L’Iran déploie son réseau spatial : nouvelles stations, images satellitaires et constellation IoT

Lors de la Journée nationale de la technologie spatiale, le directeur de l’Agence spatiale iranienne, Hassan Salarieh, a annoncé plusieurs avancées majeures. Tout d’abord, l’inauguration officielle de la station terrestre de Salmas dans le nord-ouest du pays. Cette station, cruciale pour la réception de données et le contrôle des satellites, améliore la couverture des passages orbitaux à l’ouest de l’Iran, augmentant ainsi le temps de contact avec les satellites et accélérant leur stabilisation en orbite. Une station complémentaire à Chenaran, dans l’est du pays, doit être inaugurée dans les semaines à venir, formant un réseau national amélioré.
Deuxièmement, Salarieh a dévoilé les premières images corrigées du satellite d’observation « Paya », lancé en janvier 2025 avec deux autres satellites (Kosar et Zafar). Paya a terminé ses tests en orbite et fournit désormais des images avec une résolution de 10 mètres en couleurs et 5 mètres en noir et blanc, pouvant être améliorée à moins de 3 mètres après traitement. Ces images ont des applications variées : agriculture, gestion des ressources en eau, surveillance environnementale, urbanisme et lutte contre la corruption (construction illégale, déforestation).
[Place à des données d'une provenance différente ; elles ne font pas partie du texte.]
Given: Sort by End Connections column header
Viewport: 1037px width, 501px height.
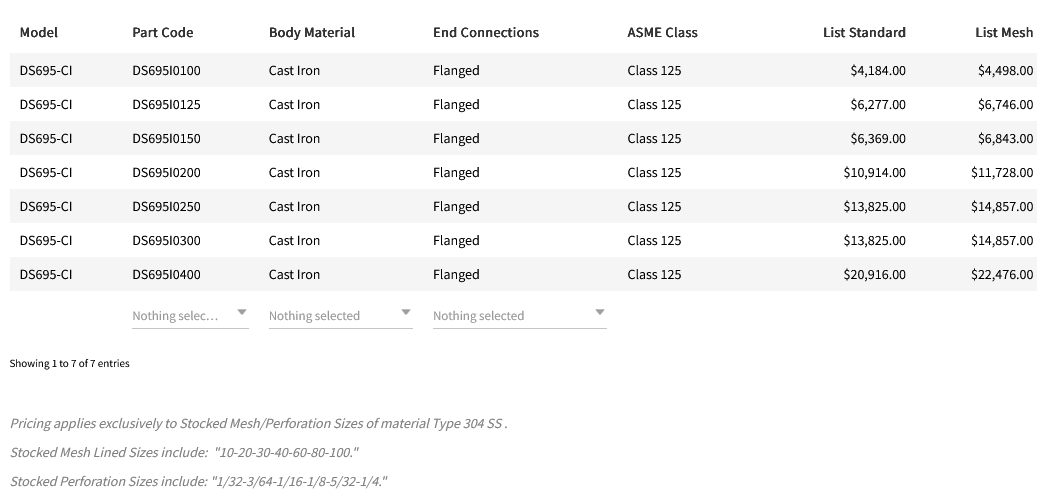Looking at the screenshot, I should click(486, 32).
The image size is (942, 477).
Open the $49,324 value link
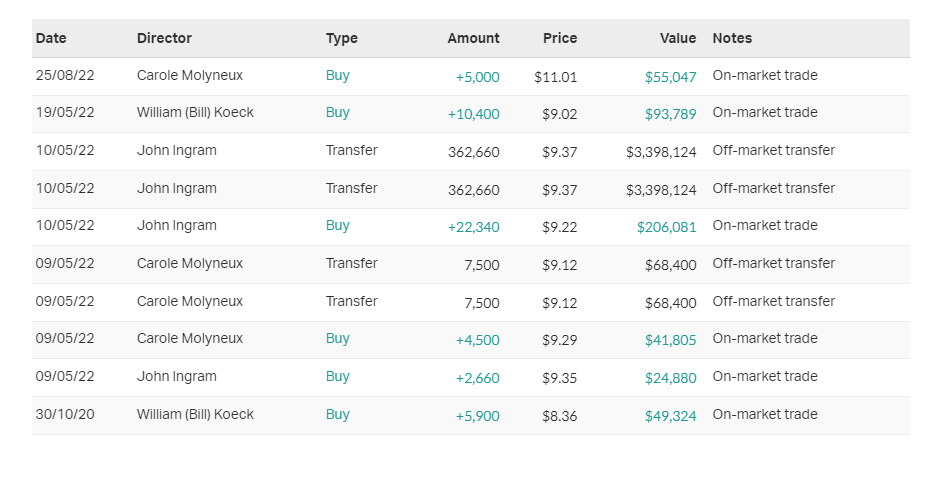point(670,416)
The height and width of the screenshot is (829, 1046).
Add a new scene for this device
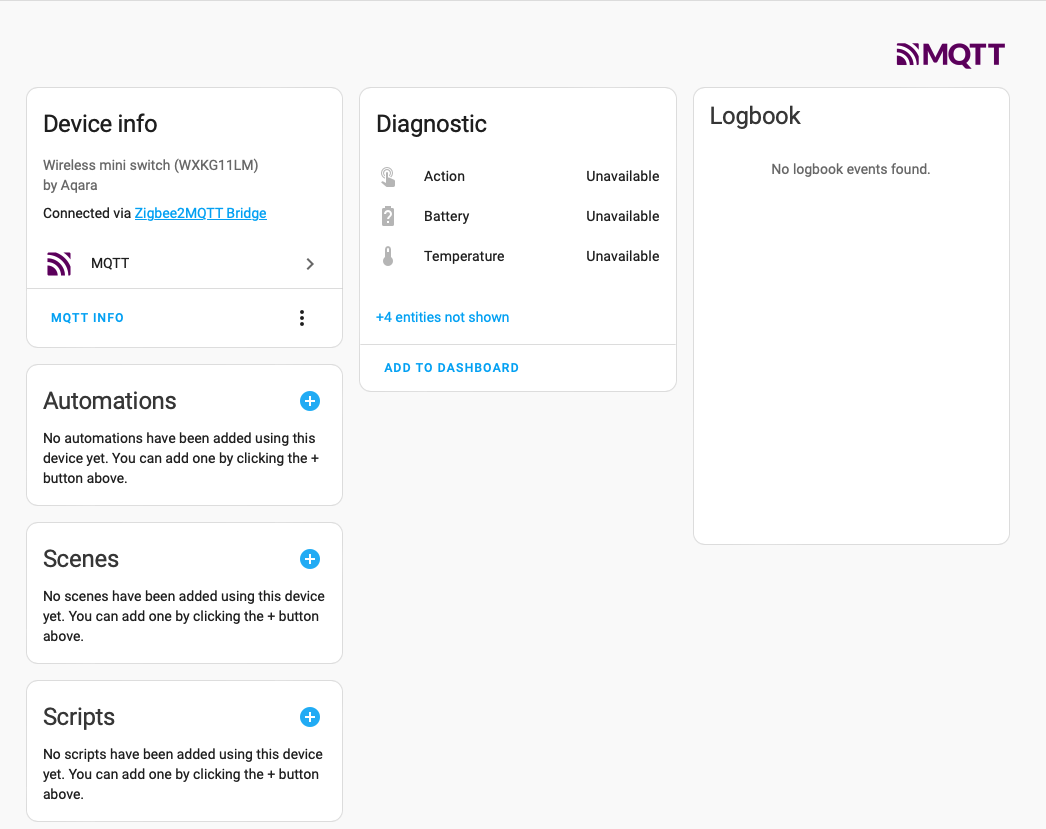pyautogui.click(x=310, y=559)
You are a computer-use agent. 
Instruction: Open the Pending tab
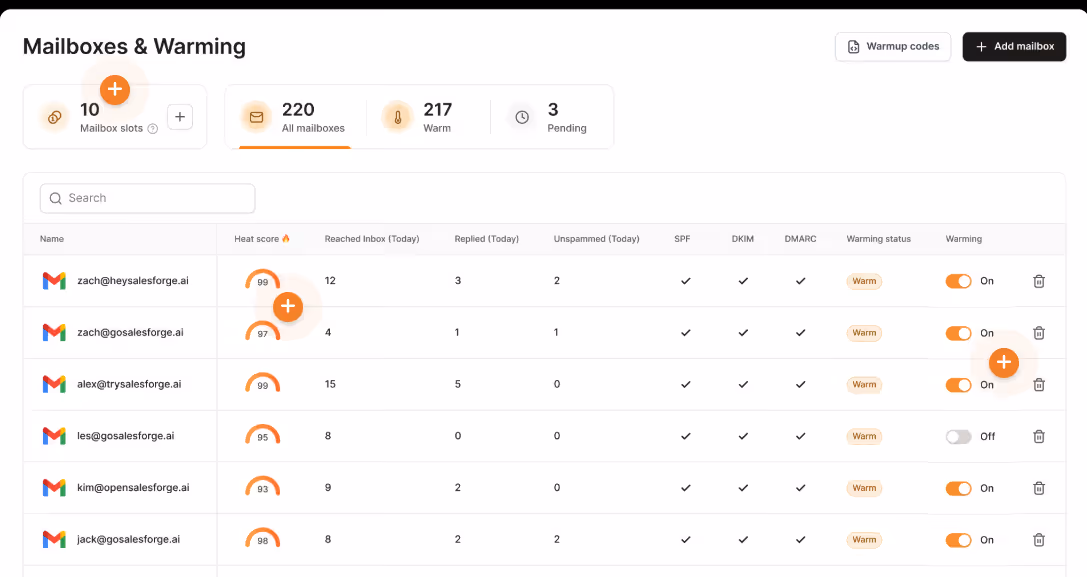[549, 117]
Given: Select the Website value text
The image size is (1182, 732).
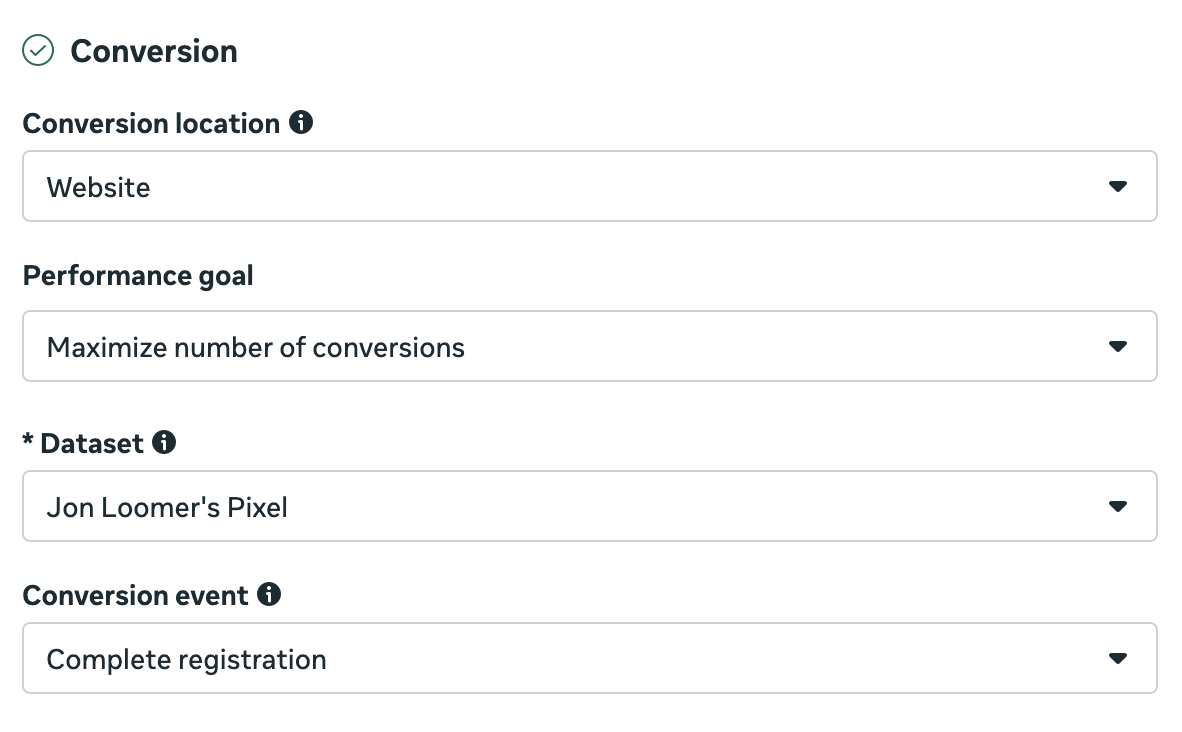Looking at the screenshot, I should [98, 187].
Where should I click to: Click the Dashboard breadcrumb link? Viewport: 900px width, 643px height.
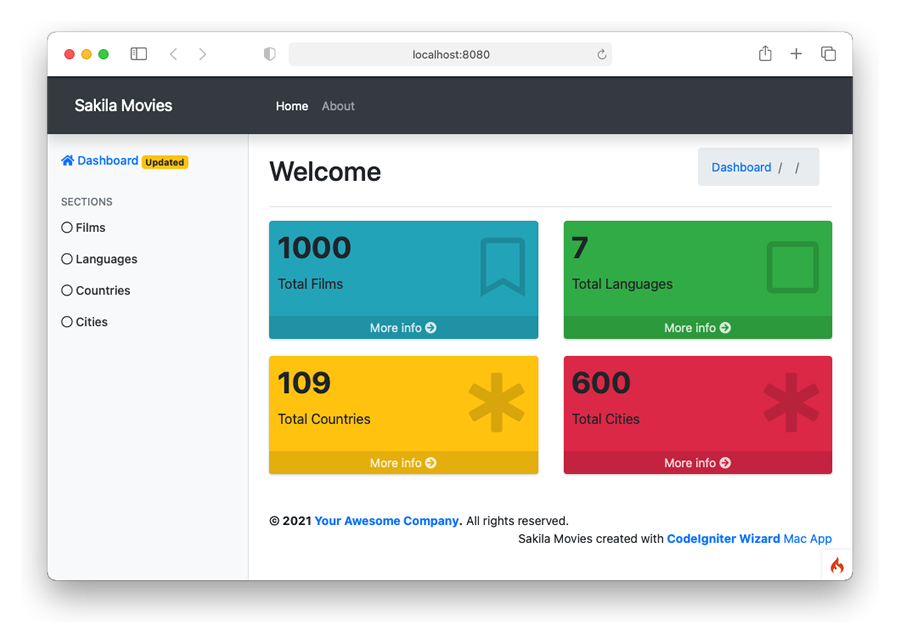[x=741, y=168]
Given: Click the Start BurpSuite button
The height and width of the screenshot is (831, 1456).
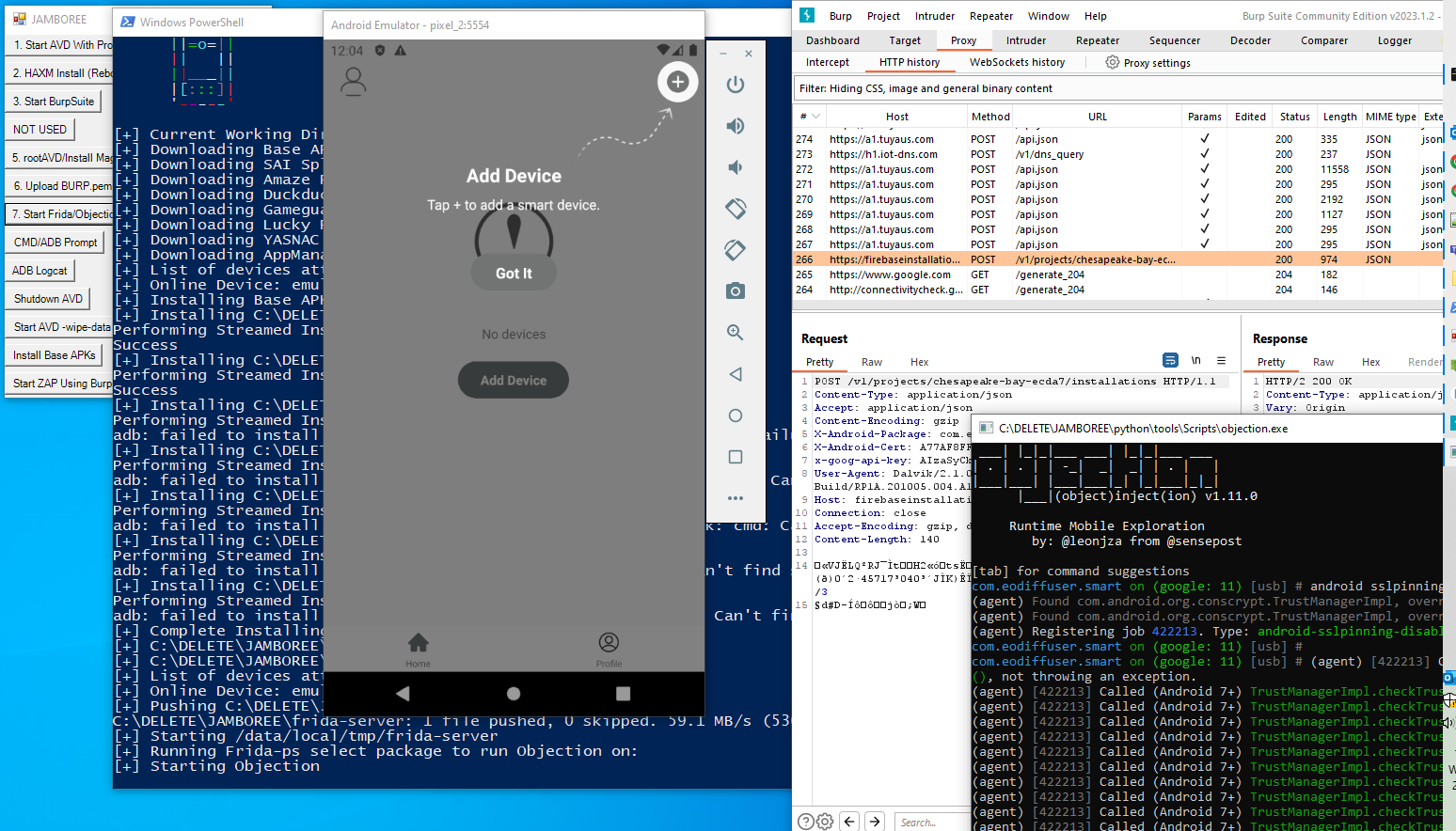Looking at the screenshot, I should click(54, 102).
La troisième annonce concerne la présentation d’un prototype de la constellation « Shahid Soleimani ». Cette future constellation, dont le lancement doit commencer en 2026 (année iranienne 1405), est conçue pour fournir des services de communication NB-IoT (Internet des Objets à bande étroite). Composée à terme de 24 satellites en orbite basse (LEO), elle vise à collecter des données de capteurs dans des zones reculées, dépourvues d’infrastructures terrestres, comme les forêts, les terres agricoles ou les oléoducs. Elle servira également à la transmission de messages d’urgence lors de catastrophes naturelles (séismes, inondations). Salarieh a souligné que ce projet est évolutif, avec des phases prévues pour augmenter le nombre de satellites et améliorer les technologies.
Enfin, le directeur a fait le point sur d’autres projets d’infrastructure, notamment l’achèvement de la base spatiale de Chabahar sur la côte sud, qui attend son premier lancement pour une inauguration officielle. Il a également évoqué la poursuite du développement de satellites plus performants, y compris des satellites d’observation d’une précision d’un mètre et des satellites radar avancés.